Deterministic Lifting Theorems for One-Way Number-on-Forehead Communication

TL;DR

This paper introduces a deterministic lifting theorem connecting two-party and Number-on-Forehead (NOF) communication models, leading to optimal separations in communication complexity and new proofs for disjointness.

Contribution

The paper presents a novel deterministic lifting theorem for one-way communication, enabling new lower bounds and separations in multi-party NOF communication complexity.

Findings

Optimal explicit separation between randomized and deterministic one-way NOF communication.

Improved separation between one-round and two-round deterministic NOF communication.

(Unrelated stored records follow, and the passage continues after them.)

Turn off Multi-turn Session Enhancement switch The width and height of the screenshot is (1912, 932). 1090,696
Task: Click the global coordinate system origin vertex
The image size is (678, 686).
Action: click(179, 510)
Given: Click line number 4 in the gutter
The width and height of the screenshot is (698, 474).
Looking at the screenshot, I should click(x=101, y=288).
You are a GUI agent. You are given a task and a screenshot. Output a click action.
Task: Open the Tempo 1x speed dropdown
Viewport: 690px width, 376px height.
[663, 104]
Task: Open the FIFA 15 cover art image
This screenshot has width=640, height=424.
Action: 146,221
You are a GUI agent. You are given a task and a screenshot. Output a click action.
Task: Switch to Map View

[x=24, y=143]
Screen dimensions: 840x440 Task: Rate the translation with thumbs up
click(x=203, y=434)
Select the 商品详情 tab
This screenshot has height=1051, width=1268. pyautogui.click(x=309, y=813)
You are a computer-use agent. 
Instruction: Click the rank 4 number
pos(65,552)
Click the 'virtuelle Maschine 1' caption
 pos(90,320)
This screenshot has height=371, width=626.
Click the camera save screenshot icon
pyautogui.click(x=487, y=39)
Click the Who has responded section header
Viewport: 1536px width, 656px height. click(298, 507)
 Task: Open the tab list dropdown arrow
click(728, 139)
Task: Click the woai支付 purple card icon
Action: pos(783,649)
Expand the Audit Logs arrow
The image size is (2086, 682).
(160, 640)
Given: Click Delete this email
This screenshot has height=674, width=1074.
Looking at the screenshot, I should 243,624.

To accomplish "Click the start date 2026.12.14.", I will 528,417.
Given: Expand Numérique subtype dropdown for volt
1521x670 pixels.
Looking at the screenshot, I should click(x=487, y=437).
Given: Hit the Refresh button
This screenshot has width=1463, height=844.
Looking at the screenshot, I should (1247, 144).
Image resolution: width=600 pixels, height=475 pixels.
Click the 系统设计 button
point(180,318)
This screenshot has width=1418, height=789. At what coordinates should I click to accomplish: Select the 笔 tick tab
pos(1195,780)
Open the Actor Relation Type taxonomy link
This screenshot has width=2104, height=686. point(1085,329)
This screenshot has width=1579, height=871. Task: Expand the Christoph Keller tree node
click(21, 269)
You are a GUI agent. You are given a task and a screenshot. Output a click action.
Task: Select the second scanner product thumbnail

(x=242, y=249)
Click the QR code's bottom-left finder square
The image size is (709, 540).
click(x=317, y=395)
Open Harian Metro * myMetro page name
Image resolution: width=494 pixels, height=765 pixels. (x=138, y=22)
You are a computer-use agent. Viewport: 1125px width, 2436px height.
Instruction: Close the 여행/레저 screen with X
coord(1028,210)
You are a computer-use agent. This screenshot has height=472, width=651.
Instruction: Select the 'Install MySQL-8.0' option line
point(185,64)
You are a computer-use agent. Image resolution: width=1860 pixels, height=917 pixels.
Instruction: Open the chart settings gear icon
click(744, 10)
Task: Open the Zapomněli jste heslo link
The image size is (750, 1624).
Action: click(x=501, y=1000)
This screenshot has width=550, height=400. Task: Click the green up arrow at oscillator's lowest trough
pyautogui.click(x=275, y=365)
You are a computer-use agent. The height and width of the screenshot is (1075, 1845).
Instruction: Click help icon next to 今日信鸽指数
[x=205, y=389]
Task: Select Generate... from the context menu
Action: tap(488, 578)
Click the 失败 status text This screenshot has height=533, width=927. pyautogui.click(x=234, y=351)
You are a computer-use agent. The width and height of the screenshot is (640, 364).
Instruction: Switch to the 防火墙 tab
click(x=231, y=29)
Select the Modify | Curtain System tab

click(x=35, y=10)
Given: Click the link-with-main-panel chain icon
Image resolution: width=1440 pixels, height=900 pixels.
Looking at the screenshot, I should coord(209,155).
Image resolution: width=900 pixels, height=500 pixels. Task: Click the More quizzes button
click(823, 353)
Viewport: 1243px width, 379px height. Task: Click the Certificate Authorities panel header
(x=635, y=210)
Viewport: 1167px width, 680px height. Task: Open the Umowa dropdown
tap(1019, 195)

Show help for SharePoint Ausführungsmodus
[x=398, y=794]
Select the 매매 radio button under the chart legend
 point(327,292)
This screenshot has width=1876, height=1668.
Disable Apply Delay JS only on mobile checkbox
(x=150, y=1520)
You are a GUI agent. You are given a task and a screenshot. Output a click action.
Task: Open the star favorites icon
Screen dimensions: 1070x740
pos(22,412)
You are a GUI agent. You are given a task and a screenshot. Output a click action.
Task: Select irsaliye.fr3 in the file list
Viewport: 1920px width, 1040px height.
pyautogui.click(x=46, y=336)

New proof establishing $ ext{Ω}(n)$ complexity for three-party set disjointness.

Abstract

Lifting theorems are one of the most powerful tools for proving communication lower bounds, with numerous downstream applications in proof complexity, monotone circuit lower bounds, data structures, and combinatorial optimization. However, to the best of our knowledge, prior lifting theorems have primarily focused on the two-party communication. In this paper, we propose a new lifting theorem that establishes connections between two-party communication and the Number-on-Forehead (NOF) communication model. Specifically, we present a deterministic lifting theorem that translates one-way two-party communication lower bounds into one-way NOF lower bounds. Our lifting theorem yields two applications. First, we obtain an optimal explicit separation between randomized and deterministic one-way NOF communication, even in the multi-player setting. This improves the prior square-root vs. constant separation for three players established by Kelley and Lyu (arXiv 2025). Second, we achieve optimal separations between one-round and two-round deterministic NOF communication, improving upon the previous separation of $\Omega(\frac{n^{1/(k-1)}}{k^k})$ vs. $O(\log n)$ for $k$ players, as shown by Viola and Wigderson (FOCS 2007). Beyond the lifting theorems, we also apply our techniques to the disjointness problem. In particular, we provide a new proof that the deterministic one-way three-party NOF communication complexity of set disjointness is $\Omega(n)$, further demonstrating the broader applicability of our methods.